### Task goal
Copy out every line of the data below with no changes at all.

### Given records
———

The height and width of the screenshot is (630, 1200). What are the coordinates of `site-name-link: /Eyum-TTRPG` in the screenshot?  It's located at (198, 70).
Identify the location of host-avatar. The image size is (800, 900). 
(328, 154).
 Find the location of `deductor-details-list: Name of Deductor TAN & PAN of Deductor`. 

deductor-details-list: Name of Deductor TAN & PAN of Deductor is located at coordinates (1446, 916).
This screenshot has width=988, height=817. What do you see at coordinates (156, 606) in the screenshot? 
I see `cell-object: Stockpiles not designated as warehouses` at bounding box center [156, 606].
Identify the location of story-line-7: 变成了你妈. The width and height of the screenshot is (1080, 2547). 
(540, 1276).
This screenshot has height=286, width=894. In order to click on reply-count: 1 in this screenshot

———

### Task solution
The height and width of the screenshot is (630, 1200). What are the coordinates of `site-name-link: /Eyum-TTRPG` in the screenshot?  It's located at (198, 70).
Identify the location of host-avatar. The image size is (800, 900). 
(328, 154).
 Find the location of `deductor-details-list: Name of Deductor TAN & PAN of Deductor`. 

deductor-details-list: Name of Deductor TAN & PAN of Deductor is located at coordinates (1446, 916).
This screenshot has width=988, height=817. What do you see at coordinates (156, 606) in the screenshot? 
I see `cell-object: Stockpiles not designated as warehouses` at bounding box center [156, 606].
Identify the location of story-line-7: 变成了你妈. The width and height of the screenshot is (1080, 2547). 
(540, 1276).
This screenshot has height=286, width=894. In order to click on reply-count: 1 in this screenshot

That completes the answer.